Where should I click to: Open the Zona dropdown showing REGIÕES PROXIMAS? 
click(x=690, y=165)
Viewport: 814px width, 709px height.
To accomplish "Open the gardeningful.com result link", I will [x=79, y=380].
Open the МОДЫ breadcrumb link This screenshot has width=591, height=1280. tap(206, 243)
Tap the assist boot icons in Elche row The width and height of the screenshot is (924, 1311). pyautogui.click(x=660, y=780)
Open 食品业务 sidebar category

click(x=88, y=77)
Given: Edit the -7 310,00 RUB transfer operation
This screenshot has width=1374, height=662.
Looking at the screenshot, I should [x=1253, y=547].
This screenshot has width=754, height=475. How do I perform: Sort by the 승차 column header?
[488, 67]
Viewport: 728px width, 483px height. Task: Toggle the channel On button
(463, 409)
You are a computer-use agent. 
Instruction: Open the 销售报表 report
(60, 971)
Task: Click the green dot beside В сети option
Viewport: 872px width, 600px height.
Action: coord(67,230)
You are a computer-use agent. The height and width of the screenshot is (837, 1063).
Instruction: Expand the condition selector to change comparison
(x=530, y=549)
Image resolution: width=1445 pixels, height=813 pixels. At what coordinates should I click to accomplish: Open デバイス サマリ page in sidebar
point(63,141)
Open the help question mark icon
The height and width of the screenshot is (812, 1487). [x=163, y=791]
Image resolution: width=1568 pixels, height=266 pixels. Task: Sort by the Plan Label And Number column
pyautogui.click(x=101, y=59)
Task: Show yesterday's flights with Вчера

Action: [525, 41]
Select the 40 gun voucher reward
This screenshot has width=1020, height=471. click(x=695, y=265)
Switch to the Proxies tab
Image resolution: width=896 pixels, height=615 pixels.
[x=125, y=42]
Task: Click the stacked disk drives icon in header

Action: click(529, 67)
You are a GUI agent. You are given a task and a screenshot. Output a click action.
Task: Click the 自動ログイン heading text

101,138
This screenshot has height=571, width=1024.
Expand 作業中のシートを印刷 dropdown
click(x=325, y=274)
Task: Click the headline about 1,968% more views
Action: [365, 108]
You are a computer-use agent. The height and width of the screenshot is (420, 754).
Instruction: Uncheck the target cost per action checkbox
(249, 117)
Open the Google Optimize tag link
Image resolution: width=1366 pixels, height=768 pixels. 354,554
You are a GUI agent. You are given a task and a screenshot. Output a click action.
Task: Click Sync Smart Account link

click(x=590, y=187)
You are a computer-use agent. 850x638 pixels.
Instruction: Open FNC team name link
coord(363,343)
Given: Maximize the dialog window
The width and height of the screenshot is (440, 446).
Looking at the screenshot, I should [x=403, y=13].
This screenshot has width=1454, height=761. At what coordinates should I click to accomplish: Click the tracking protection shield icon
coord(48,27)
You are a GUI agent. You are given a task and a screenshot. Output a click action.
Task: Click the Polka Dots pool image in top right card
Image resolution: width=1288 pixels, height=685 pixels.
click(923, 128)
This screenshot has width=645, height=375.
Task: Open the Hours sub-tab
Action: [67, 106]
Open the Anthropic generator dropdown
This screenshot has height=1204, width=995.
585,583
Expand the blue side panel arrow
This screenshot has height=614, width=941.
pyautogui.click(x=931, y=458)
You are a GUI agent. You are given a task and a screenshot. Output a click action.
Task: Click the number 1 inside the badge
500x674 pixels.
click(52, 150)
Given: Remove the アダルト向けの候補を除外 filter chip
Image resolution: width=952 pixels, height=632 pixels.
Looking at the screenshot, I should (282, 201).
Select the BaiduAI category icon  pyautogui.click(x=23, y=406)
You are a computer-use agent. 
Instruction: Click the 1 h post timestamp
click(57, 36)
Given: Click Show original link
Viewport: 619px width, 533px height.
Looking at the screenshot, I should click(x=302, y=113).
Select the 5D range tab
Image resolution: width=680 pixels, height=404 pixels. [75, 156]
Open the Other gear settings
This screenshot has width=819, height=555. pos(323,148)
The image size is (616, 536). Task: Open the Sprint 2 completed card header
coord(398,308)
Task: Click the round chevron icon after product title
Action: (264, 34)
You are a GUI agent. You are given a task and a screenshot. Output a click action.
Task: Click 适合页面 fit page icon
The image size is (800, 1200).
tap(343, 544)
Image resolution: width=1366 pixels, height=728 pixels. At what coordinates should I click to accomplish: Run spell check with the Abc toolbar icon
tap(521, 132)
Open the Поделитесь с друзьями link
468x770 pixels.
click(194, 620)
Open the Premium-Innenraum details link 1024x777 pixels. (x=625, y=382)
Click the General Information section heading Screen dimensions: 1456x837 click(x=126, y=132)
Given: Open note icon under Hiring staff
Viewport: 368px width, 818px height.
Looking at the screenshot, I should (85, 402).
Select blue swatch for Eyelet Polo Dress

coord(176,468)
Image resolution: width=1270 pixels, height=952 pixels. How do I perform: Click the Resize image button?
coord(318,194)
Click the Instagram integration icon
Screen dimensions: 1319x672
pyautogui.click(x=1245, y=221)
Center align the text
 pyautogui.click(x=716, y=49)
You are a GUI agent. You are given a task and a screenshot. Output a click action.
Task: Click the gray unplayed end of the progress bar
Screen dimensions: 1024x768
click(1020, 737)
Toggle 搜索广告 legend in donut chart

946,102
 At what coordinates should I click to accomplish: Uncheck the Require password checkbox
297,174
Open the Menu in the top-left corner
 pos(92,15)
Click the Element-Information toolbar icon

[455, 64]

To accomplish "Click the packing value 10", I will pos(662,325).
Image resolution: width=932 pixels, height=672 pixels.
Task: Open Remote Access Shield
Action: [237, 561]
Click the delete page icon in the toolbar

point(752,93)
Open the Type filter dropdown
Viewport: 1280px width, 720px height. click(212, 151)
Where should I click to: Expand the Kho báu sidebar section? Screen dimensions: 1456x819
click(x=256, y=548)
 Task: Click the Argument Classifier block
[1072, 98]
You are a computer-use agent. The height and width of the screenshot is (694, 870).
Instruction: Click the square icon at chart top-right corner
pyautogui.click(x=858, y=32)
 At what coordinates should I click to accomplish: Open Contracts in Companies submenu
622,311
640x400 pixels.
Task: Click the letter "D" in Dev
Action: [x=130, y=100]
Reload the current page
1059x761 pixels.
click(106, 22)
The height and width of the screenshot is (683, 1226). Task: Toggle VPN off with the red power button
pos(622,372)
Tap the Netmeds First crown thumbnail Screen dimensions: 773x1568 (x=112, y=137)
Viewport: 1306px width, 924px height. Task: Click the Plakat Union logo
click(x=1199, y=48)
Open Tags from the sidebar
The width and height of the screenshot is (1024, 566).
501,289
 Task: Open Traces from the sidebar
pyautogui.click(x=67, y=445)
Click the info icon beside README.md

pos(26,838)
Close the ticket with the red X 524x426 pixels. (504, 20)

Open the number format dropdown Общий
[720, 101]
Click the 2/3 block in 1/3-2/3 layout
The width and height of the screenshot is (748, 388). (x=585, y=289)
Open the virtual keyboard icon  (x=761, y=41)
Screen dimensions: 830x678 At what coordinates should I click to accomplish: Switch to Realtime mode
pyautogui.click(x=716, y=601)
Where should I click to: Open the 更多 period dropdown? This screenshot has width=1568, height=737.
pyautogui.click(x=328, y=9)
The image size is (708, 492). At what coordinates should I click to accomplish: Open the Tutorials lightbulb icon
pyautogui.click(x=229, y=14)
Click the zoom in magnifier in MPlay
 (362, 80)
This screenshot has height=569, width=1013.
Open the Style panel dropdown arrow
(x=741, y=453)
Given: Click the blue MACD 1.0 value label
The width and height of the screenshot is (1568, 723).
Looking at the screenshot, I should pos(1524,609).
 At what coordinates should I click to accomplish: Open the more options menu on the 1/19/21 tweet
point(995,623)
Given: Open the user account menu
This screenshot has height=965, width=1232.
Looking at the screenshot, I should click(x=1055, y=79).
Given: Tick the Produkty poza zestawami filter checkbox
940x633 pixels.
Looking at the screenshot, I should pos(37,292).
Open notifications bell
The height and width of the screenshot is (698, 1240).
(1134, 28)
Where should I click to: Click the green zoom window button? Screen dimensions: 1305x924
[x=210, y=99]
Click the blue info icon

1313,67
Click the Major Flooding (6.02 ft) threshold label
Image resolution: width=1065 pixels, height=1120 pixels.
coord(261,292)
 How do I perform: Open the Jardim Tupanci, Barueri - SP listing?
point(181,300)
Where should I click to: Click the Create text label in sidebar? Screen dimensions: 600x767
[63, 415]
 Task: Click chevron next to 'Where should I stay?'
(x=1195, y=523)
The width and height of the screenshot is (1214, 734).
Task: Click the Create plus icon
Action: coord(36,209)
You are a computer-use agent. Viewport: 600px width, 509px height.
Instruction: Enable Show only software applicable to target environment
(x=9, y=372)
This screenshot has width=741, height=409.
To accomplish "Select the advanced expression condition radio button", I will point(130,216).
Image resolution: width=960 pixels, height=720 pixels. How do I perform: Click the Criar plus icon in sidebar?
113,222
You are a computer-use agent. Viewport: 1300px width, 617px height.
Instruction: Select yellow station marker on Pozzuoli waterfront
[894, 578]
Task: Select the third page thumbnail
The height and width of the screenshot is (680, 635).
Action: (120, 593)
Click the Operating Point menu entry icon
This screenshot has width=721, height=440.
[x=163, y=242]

□ □ □ □ □

Work task
Wherever the string "thumbnail" appears in a line of the records above, copy that line.

Task result
Tap the Netmeds First crown thumbnail Screen dimensions: 773x1568 (x=112, y=137)
Task: Select the third page thumbnail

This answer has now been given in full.